Trouble with Troubleshooting

I spent decades in technology troubleshooting activities. This included time as a software engineer, an integration engineering leader, a consulting middleware and cloud architect, and as a critical situation leader.

Some times in my career troubleshooting was an ongoing, continuous activity. In part, what I found is the 5 Why’s of root cause analysis is seldom appropriately scoped. What I mean is the major causes and contributors to major technology incidents and problems were seldom based on a) the proper supposition and b) included all causation and contributing factors.

The proper presupposition is all technologies are inherently flawed. I remember working with a particularly challenging client Director. In a one one one conversation I explained that software is inherently flawed and the task was a continuous discovery of the next flaw, the next and the next and so on. This led to a pivotal shift in the relationship. One of the thing I was tasked to do was write synopsis communications. And this Director remarked to me “I don’t have to change anything on your reports, I can pass them on as they are to my manager and my manager’s manager as they are”.

That pivotal shift in the relationship led to improved communications and collaborations between the client team and the services team. And, that eventually led to additional special projects that led to cost saving improvement programs.

The main paradigm shift was every flaw became an opportunity. Every opportunity led to more opportunities and that eventually led to innovation. Improvement is good, innovation is the essential lifeblood of business in today’s highly competitive landscape.

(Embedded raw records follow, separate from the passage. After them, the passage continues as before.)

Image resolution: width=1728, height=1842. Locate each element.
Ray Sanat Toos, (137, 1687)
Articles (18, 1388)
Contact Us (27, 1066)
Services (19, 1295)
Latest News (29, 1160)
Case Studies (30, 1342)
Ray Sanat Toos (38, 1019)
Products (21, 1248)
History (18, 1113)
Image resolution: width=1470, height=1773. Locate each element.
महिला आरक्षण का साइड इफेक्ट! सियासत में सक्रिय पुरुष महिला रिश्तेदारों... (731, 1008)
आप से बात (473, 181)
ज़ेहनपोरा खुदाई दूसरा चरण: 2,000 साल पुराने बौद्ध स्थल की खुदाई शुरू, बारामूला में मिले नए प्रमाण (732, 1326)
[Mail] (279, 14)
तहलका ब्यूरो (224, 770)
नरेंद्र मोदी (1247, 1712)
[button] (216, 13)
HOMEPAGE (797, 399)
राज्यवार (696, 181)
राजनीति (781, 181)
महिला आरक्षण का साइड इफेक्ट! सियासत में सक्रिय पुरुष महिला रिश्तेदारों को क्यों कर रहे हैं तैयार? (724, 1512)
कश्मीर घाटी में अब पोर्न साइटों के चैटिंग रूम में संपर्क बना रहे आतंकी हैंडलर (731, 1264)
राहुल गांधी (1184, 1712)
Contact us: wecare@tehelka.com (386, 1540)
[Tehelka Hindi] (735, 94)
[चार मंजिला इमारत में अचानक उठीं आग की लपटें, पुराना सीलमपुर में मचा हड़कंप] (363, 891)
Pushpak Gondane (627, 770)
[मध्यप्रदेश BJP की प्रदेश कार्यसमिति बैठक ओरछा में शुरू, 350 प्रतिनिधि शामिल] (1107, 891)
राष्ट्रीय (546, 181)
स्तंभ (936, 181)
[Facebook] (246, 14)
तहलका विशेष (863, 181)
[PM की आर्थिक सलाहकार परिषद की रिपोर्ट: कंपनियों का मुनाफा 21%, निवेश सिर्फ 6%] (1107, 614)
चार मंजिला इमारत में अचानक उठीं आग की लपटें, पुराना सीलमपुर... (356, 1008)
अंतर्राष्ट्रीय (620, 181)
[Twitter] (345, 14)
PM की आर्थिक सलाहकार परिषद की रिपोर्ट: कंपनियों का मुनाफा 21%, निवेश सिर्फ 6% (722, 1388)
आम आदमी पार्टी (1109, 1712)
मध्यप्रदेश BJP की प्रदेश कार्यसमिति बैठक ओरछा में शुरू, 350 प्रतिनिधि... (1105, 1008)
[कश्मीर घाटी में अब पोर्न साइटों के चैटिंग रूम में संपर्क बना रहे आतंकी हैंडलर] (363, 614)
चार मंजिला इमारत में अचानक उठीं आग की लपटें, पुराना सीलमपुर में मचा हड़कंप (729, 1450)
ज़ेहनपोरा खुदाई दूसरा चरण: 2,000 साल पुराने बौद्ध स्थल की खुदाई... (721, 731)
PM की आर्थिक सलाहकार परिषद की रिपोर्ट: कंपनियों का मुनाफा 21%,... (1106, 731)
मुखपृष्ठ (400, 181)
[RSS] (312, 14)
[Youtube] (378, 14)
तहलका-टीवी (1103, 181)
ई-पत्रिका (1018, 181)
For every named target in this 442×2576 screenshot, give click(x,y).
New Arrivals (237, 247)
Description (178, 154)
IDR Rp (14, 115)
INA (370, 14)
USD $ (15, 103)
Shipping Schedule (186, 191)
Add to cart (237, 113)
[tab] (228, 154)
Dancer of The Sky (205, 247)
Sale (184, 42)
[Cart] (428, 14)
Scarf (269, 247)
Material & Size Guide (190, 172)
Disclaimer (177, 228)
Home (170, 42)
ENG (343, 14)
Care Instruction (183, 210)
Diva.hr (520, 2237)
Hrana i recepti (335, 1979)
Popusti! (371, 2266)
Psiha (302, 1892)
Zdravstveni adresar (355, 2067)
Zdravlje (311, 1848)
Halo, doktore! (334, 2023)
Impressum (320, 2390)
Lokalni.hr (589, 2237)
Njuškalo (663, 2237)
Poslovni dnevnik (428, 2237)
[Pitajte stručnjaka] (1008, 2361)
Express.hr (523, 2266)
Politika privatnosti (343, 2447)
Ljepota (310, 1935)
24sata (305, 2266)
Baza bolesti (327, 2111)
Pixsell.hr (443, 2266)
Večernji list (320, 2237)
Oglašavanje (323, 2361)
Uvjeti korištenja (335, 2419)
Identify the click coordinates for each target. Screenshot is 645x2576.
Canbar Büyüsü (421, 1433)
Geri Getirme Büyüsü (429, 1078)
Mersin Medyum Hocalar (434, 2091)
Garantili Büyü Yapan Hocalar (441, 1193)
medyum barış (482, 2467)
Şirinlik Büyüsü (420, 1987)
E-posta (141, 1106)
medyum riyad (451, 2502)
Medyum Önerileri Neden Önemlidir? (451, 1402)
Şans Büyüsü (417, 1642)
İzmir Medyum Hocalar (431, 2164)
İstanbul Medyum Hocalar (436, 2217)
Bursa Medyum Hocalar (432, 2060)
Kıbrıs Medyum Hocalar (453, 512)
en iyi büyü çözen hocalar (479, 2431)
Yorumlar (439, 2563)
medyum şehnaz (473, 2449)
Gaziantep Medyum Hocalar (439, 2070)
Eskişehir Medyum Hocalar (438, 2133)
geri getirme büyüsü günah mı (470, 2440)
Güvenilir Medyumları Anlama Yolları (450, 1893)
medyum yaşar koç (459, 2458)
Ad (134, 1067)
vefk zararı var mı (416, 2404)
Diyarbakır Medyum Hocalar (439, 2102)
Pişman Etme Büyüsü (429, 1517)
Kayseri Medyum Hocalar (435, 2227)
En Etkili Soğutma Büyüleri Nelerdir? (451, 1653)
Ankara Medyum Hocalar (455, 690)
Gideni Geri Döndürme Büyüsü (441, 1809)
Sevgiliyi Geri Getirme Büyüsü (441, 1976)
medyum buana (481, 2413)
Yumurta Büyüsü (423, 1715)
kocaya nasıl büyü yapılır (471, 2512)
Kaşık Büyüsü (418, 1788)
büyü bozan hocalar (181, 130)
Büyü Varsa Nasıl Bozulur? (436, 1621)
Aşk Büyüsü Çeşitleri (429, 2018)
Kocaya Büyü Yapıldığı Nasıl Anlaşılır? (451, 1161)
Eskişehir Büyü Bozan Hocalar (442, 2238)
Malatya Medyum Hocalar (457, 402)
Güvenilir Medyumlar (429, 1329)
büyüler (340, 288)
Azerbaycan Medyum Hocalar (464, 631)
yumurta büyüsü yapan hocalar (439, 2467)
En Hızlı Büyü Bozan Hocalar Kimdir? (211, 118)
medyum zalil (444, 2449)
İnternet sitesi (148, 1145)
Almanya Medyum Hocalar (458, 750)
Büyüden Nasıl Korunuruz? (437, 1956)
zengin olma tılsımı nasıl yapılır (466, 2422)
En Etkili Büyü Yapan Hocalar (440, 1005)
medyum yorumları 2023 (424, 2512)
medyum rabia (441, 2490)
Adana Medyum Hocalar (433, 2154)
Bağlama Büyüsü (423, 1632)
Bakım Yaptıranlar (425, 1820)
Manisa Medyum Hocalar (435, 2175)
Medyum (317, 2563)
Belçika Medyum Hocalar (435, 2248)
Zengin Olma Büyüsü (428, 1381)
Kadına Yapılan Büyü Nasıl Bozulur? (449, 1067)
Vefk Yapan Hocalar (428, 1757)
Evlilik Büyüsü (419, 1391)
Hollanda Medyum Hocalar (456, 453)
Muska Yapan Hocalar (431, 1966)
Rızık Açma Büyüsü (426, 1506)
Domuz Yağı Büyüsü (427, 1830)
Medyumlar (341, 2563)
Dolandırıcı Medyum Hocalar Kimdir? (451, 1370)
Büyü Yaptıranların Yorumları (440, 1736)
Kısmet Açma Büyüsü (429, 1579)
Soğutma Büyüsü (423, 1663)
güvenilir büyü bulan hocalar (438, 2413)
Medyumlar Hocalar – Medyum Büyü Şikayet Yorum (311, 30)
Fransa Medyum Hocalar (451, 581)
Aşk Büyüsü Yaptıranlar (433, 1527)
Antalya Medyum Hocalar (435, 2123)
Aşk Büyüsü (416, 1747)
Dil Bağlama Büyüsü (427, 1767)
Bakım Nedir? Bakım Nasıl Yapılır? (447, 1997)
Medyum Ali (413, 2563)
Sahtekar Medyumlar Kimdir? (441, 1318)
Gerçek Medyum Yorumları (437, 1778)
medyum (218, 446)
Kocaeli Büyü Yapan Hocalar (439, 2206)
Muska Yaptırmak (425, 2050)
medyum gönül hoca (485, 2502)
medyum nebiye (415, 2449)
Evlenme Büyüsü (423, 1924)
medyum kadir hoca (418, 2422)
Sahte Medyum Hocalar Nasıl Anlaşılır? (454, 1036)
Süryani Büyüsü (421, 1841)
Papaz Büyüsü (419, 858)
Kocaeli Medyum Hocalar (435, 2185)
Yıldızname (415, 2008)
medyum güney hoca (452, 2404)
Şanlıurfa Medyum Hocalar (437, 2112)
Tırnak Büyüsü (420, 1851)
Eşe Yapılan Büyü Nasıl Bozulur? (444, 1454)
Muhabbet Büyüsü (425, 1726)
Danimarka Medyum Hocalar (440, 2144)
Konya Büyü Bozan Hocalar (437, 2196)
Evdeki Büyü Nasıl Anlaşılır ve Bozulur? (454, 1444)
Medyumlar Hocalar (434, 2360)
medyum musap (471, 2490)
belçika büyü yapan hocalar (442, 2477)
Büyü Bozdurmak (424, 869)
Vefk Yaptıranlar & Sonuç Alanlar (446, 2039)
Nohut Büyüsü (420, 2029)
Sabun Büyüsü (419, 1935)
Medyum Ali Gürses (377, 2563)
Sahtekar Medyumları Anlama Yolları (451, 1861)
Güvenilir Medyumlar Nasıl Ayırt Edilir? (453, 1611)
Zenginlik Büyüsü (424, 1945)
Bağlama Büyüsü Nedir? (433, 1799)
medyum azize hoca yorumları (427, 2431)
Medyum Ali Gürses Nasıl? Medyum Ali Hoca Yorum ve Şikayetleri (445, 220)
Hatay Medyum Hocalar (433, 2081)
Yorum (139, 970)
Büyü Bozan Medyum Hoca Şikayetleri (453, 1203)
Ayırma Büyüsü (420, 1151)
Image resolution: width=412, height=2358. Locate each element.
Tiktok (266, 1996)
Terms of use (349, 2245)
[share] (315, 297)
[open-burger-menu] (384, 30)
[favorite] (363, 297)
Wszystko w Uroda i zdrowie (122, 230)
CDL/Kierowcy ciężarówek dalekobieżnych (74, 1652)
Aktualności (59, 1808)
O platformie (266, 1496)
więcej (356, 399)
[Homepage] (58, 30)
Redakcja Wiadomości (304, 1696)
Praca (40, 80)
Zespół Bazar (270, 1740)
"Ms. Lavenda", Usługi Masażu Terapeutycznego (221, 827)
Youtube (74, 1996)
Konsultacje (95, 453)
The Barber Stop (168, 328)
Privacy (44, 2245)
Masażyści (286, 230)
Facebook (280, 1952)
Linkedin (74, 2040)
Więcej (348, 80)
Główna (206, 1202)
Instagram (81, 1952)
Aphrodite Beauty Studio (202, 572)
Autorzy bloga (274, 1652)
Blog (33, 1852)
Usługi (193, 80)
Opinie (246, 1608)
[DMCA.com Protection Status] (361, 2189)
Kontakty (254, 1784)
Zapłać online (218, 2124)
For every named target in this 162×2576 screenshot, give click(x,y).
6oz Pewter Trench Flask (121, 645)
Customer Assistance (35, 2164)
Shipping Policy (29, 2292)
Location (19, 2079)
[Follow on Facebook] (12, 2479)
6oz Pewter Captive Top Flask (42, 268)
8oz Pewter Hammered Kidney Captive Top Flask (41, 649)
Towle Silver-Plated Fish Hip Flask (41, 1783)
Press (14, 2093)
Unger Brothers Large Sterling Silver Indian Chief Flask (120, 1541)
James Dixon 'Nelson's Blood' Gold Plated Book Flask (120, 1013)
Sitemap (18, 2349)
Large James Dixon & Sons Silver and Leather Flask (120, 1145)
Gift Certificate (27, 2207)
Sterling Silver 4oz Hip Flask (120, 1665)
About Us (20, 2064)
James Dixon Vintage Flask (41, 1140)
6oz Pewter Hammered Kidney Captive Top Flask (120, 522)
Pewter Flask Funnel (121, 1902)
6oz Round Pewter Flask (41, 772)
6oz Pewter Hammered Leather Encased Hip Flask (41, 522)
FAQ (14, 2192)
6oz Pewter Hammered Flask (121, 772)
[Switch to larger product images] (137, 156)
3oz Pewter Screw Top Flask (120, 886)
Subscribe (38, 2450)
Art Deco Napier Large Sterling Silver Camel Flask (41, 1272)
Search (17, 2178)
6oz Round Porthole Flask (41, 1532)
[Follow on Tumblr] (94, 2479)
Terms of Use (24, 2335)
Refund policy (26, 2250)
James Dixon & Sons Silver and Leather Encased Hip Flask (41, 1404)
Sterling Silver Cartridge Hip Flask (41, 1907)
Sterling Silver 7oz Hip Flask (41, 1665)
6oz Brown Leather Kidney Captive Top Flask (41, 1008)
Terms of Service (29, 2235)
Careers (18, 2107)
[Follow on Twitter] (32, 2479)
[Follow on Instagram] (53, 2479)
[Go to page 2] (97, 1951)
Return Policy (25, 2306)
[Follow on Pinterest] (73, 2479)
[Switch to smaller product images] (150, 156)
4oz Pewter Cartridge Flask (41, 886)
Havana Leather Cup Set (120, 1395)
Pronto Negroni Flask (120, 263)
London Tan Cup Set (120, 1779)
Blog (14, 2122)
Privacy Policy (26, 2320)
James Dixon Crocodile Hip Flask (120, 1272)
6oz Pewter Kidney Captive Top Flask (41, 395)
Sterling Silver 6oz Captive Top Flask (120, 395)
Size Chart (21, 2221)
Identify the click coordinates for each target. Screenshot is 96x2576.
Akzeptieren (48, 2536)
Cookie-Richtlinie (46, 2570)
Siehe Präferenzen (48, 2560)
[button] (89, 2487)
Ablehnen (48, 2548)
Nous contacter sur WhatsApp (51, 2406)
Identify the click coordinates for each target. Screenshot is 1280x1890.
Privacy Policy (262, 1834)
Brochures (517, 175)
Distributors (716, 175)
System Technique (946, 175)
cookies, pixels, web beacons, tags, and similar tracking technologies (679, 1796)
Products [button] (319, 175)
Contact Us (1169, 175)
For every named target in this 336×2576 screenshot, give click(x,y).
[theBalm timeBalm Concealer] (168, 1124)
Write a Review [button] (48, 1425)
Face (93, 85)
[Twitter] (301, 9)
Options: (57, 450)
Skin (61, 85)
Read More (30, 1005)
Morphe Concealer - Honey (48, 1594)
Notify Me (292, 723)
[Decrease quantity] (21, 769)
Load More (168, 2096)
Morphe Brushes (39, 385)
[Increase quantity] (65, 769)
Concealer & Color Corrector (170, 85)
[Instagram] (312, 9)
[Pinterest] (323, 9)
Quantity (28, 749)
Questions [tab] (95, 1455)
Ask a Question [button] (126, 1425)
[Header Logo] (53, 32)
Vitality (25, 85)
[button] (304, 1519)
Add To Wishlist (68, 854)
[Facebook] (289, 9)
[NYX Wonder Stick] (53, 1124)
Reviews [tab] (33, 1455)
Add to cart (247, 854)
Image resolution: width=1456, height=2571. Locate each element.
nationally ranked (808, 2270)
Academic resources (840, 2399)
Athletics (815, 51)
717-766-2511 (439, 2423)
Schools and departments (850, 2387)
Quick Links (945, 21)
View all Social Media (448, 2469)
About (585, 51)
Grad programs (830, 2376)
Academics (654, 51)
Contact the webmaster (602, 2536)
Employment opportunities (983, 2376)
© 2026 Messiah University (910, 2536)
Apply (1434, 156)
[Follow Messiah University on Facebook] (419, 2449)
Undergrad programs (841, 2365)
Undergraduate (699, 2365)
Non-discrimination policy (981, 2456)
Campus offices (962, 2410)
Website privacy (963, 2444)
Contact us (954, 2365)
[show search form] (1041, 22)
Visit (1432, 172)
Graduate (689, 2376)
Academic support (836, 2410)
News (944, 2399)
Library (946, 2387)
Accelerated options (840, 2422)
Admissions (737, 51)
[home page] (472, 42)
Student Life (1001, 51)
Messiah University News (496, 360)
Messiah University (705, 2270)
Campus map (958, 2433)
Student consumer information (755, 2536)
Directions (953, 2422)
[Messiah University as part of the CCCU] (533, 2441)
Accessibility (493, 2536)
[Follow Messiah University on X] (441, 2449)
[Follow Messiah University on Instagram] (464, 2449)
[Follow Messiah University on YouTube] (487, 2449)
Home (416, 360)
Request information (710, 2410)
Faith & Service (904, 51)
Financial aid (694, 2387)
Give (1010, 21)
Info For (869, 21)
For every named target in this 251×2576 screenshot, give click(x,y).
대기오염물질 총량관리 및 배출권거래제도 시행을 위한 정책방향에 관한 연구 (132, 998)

If all technology is flawed and all technology implementations are flawed,

Technical flaws fall into these main categories:

  1. Product defect
  2. Architectural defect
  3. Design defect
  4. Development defect

The wrong supposition is that 1 through 4 are isolated and independent from impacting the other. In fact, flaws are introduced around pre-existing flaws. What this means is an architectural flaw is present because of inherent product flaws.

All hardware and software is flawed. Therefore, all architectural arrangements of flawed hardware and software is flawed. So, the task is continuous improvement.

Since the variables of business are continuously changing, they are continuously revealing new flaws.

Some few technical people know, understand and accept these truths. More managers do and good leaders come to know this and great leaders to embrace it.

What many may not understand is that troubleshooting itself is flawed.

The first and most important thing for companies to address are the flaws with troubleshooting.

Organizational flaws exasperate and prolong technical flaws. Organizational flaws fall into these main categories:

  1. Organizational Behavior – Culture – belief & behaviors
  2. Organizational structure

Organizational flaws exasperate these challenges:

  1. Talent acquisition and retention
  2. Technical flaws

Because there are inherent organizational flaws, poor implementation and architectural choices are made.

One of the widespread problems in the business sector is the flawed implementation of advanced technologies. Plainly, a fighter jet with advanced instrumentation can not be properly operated with a basic driver’s license. The more advanced and powerful a technology, the more advanced and complex the skills required to properly architect, design and implement the technology.

If this were not enough, there are flaws in the technology provider selection process. Technology selection choices are made socially, politically, strategically, financially and functionally. Choosing a technology functionally comes down to trading one flawed solution over another. Therefore, the selection should not be on the basis of present functionality, but rather, compatibility and commitment to a future with fewer flaws and greater functionality. This is a matter of true and proper enterprise architecture. This is where people, process, policy and procedures must be designed in a model and driven by troubleshooting flaws comprehensively. In this way ecological models are most appropriate.

A bit more on architectural flaws. Architectural decisions are inherently flawed when they base everything on past performance and not future potential.

Back to the 5 Why’s of root cause analysis. Most often symptoms were diagnosed and treated and called root causes. This was both intentional and unintentional. Some were aware of this and others unaware. In a system that is rewarded by adding resources, it is not incumbent upon that system’s stakeholders to identify true root causes. This is the fundamental flaw of many managed resources, outsourcing and resource driven contracts.

With cloud, automation, artificial intelligence, machine learning and robotics, the shift of major enterprise is from service driven economies of scale to technology driven products and platform economies of scale. This is the economics of product and platform. And it is precisely why the Product Owner role is so hot and in demand.

The shift from technology services does not mean the replacement of work forces as much as the shift to product design, development, sales and solutions architecture.

Another primary example of the need for human agency is the APM technology—Application Performance Monitoring conducts technology defect diagnostics. What this does not do is a deeper layer of flaws that led to the flaw. And it also does not conduct composite, comprehensive architectural flaws. These are still human driven activities.

Many of the technology service skills are not only transferable to other applications, scopes and industries, but uniquely valuable when combined with other skills and domains of knowledge. This is especially true since technology is embedded within and the driving force of every industry.